Uma fiscalização resgatou 37
trabalhadores em condições análogas à escravidão em uma pedreira de quartzito
na zona rural de Ouro Branco, no Seridó potiguar. Entre eles estavam dois
adolescentes, de 16 e 17 anos, que atuavam na mineração, atividade proibida
para menores de 18 anos.
Segundo a Auditoria-Fiscal do
Trabalho, os trabalhadores atuavam sem registro e sem contratos formalizados em
frentes ligadas a seis empregadores. Não havia banheiros nem locais adequados
para refeições e descanso. Os trabalhadores faziam necessidades fisiológicas na
mata e, em algumas frentes, precisavam levar água de casa. Em outra, consumiam
água de açude sem comprovação de potabilidade.

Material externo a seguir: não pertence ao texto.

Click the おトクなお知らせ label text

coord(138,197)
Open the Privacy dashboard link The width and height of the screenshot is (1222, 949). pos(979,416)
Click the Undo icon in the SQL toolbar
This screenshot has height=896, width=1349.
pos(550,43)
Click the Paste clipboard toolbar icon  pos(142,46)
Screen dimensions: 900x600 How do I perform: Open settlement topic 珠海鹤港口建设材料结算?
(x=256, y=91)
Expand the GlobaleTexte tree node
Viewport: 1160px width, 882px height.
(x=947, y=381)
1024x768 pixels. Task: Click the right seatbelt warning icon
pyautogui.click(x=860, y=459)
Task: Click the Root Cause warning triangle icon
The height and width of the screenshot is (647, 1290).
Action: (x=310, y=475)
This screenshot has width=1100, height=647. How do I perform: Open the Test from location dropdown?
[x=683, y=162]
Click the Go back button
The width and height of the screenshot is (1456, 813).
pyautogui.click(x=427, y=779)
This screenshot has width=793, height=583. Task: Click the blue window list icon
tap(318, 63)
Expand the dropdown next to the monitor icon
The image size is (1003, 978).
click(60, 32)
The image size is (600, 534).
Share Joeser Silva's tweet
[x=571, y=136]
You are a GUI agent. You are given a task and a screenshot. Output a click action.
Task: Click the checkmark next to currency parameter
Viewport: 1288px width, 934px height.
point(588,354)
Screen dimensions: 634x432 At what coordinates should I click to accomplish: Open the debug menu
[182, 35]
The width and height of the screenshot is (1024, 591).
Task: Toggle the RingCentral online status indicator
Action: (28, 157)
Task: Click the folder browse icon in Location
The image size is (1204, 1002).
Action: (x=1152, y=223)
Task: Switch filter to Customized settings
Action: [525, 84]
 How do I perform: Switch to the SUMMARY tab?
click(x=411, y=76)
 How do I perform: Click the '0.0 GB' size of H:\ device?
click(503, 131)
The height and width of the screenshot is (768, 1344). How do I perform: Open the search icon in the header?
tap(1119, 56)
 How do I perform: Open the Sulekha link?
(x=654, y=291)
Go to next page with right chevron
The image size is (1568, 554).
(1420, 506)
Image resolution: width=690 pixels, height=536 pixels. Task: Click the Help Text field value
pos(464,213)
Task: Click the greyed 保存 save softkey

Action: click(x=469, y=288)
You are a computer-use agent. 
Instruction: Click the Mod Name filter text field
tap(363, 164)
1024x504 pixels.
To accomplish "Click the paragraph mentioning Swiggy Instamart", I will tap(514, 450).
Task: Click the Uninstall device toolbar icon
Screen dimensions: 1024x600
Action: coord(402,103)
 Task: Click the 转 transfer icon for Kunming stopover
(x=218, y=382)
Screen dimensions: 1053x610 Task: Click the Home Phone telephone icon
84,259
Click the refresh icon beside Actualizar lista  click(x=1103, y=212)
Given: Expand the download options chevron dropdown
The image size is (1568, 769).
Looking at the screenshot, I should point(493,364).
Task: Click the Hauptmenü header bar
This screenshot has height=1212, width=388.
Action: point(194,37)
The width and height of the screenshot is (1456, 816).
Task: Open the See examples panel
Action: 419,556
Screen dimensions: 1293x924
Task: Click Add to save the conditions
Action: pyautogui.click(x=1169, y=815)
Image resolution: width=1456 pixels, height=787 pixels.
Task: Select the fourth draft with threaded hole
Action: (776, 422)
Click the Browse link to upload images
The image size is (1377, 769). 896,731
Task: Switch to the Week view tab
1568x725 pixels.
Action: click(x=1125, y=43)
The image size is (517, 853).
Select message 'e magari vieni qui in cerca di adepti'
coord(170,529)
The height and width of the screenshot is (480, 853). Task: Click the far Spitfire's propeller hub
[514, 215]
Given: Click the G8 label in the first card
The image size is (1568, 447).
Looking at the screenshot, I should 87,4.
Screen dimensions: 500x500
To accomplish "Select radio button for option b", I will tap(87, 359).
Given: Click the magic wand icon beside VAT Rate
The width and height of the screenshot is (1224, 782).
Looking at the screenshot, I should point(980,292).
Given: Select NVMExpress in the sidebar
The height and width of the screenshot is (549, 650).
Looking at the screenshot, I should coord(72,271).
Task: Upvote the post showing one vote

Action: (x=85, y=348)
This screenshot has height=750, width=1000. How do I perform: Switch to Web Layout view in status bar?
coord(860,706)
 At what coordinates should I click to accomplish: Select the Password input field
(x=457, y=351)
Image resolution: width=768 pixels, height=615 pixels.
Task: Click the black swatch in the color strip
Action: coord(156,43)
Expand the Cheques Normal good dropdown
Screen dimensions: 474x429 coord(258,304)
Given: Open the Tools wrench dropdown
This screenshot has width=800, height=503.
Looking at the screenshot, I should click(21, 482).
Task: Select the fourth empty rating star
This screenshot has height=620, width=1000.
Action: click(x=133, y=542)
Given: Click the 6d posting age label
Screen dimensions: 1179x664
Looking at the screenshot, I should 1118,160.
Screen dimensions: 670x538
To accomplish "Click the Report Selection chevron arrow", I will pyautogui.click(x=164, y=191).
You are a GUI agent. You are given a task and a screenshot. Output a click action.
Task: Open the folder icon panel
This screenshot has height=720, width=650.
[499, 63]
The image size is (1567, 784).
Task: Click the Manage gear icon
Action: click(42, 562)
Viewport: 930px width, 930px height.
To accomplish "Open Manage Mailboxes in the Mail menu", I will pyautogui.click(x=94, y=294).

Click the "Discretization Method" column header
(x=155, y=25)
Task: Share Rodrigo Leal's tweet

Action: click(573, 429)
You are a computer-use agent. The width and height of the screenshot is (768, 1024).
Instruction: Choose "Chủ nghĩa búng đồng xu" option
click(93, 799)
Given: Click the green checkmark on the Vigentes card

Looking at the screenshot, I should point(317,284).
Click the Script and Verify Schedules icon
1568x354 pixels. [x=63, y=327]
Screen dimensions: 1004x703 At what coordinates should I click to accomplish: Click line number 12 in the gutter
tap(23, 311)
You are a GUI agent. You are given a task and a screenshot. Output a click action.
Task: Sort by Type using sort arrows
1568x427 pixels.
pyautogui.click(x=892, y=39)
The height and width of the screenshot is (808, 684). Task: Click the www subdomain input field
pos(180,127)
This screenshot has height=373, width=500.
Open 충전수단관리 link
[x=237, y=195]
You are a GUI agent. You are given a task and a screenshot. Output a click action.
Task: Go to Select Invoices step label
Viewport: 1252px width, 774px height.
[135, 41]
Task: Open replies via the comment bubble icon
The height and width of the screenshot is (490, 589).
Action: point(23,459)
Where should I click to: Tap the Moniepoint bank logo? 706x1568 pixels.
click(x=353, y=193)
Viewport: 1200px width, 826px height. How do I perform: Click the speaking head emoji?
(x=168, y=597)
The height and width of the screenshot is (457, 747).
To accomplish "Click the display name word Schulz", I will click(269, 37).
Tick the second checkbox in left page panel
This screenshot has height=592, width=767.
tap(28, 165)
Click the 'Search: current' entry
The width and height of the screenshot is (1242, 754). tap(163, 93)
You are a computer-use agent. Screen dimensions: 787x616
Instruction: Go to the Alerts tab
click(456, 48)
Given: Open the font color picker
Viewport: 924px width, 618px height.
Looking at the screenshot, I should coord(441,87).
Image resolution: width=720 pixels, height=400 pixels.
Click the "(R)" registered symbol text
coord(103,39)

A operação também identificou
falhas no fornecimento de equipamentos de proteção e risco de queda de blocos
de rocha. A lavra de toda a pedreira e duas máquinas usadas no corte e
beneficiamento do quartzito foram interditadas.
Após a fiscalização, os
vínculos dos 37 trabalhadores foram formalizados, com recolhimentos de FGTS e
contribuições previdenciárias. Os seis empregadores pagaram mais de R$ 157 mil
em verbas rescisórias e foram notificados a garantir o retorno dos trabalhadores
aos locais de origem.
Os resgatados foram
encaminhados à rede de proteção social e poderão receber o seguro-desemprego
específico, caso preencham os requisitos. A ação reúne a Auditoria-Fiscal do
Trabalho, o Ministério Público do Trabalho (MPT) e a Polícia Federal (PF). O
Ministério do Trabalho e Emprego não divulgou o nome da pedreira.